All the institutions have highlighted that attention cannot be solely focused on left-behind children. REAP studies found that left-behind children performed better than those living with their parents in terms of nutrition, and did better in school when older, except emotionally.
Rozelle stressed that left-behind children do not need special treatment, and all poor rural children need help. Lu Mai with the CDRF noted that it was not appropriate to label left-behind children as a group with emotional problems, and thus the key at least for now was to have a caregiver, no matter who it is, who can look after them properly.
Researchers have been calling for a national policy to provide early development for babies and toddlers. Nutrition is likely to be the first area to see breakthroughs. On June 30, the State Council declared a national nutrition plan, including goals for breastfeeding, pregnant women’s nutrition and health indicators for children below five years old.
The road towards a national intervention on early education for babies and toddlers looks long and hard. The awareness of the public, even among urban elites, needs to be improved. REAP suggested that all parents be required to finish a course on feeding and parenting before getting the official birth certificate. Wang hopes the public-facing campaign can contribute to improving public awareness, which is more important than the success of the pilot projects. A leader of a children’s service organization was surprised to hear of the urgency and importance of early education for poor children under three years old, he told NewsChina. It is not easy to persuade Chinese donors to support projects like this about which they have little understanding and for where it takes long time to see visible results, Liu Peng said.
For local governments and their agencies, it costs money that local governments, stricken with debt already, may not have. In addition, local governments do not have the experience of providing early education services for babies and toddlers as education normally starts at the kindergarten level, Liu Peng said.
At the annual economic meeting at the end of 2014, the Central Committee of the Communist Party of China (CPC) decided not to “let [poor] children lose at the very starting point of life.” Pre-school children’s education for poor families has been included in all road maps on poverty alleviation by the central government and the CPC central committee since 2016. Wang thinks this is a big step forward compared with the previous policies focusing on kids already in compulsory education.
However, a policy of supporting zero to three-year-old children has yet to be laid out in specific terms, including which agency is responsible and what public resources can be invested, he added. REAP has long been advocating to decentralize college education but centralizing the early education of babies and toddlers.

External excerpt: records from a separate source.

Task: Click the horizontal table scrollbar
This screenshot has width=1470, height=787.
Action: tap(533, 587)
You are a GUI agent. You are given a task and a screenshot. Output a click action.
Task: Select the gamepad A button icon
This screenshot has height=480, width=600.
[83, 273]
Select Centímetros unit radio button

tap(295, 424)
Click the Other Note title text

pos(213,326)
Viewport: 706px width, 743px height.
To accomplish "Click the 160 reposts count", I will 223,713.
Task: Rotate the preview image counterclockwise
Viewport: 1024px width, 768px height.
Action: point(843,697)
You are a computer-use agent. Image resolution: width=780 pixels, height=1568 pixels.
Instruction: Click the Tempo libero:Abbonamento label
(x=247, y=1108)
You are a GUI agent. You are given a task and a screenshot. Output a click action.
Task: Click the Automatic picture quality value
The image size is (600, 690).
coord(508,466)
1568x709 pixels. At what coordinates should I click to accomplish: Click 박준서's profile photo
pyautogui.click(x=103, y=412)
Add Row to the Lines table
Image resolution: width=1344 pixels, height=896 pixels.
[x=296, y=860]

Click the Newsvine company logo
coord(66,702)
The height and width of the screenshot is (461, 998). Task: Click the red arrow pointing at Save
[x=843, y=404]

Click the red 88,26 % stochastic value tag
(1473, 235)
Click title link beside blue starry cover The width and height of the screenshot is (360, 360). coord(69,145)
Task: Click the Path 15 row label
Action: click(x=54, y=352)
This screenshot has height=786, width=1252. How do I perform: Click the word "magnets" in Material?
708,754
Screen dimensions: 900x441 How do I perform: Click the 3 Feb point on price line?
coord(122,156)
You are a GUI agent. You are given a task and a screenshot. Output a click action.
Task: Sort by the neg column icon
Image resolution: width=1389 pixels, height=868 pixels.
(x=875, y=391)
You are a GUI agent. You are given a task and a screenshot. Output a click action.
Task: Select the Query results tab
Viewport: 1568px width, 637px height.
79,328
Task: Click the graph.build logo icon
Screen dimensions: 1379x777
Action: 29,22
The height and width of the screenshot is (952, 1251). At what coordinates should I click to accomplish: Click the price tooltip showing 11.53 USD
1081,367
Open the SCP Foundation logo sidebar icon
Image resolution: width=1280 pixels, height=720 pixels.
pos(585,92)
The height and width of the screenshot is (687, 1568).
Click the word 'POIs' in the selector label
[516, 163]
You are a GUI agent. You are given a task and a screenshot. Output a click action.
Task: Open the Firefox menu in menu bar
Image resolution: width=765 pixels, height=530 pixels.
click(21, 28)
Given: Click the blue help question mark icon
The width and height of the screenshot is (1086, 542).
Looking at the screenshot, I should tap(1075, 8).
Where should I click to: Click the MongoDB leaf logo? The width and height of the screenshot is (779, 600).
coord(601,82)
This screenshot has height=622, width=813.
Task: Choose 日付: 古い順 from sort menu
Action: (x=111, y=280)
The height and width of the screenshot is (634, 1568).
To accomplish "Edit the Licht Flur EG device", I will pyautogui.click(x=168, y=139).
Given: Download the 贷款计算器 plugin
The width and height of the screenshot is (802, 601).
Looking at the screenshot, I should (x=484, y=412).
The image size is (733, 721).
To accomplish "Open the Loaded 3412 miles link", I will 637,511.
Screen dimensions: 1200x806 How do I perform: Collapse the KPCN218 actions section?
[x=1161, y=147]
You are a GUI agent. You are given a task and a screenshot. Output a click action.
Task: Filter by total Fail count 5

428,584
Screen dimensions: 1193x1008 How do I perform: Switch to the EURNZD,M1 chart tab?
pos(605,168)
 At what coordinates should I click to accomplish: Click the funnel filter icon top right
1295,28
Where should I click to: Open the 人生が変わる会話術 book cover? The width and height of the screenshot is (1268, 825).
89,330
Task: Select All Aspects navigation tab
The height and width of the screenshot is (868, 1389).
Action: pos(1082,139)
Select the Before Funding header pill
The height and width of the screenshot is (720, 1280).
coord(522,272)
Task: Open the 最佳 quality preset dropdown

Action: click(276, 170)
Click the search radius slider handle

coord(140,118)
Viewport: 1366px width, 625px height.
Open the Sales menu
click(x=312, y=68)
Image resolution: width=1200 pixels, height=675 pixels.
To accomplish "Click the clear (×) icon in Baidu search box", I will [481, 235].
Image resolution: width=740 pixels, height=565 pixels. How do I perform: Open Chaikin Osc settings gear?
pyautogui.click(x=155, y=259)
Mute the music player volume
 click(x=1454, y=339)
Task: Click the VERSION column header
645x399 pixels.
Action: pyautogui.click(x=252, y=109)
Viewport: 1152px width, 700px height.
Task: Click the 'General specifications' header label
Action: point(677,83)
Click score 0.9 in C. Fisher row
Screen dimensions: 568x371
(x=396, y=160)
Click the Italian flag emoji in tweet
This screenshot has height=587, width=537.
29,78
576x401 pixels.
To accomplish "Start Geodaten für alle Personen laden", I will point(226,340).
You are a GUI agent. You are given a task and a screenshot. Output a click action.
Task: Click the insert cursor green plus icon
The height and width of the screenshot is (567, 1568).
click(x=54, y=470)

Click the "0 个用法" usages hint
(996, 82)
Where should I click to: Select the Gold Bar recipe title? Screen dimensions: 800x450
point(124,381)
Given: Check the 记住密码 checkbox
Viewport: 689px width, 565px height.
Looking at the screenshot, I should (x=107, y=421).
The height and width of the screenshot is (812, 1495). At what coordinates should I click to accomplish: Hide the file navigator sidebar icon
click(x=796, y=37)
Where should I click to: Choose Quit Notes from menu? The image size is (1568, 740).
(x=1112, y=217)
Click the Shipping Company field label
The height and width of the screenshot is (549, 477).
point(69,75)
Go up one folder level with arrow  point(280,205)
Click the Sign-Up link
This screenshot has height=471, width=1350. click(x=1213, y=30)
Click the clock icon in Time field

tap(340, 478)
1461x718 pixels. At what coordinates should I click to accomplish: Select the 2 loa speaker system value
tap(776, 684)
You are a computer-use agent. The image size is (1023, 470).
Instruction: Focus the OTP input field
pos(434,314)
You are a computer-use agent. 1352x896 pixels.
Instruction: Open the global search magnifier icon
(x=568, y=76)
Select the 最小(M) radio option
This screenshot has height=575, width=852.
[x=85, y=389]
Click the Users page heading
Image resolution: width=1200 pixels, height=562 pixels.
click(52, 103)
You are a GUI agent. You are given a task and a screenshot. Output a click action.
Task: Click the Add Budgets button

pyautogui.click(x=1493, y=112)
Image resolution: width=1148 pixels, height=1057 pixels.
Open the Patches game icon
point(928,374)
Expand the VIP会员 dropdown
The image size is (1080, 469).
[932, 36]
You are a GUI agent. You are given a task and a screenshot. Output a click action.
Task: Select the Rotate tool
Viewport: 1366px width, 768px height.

REAP estimated that US$3 billion would be needed to build 300,000 village parenting centers around China, and US$4 billion to operate them per year. The total of US$7 billion is only 0.1 percent of China’s total public spending on education in 2016. Rozelle has repeatedly stressed China has no problem affording this.
Best practices are needed before this is realized. Wang said that they have been seeking the best practice for such interventions as a crucial part of empirical studies to facilitate national policy making. CDRF, REAP and Save the Children have all been quite cautious about concluding what the best practice is, before their final assessment is conducted.
For millions of babies born in poor rural areas each year in China, the brief window of early intervention is passing day by day. For their parents and the country, letting this window close now is a cost that will incur a steep toll in the future.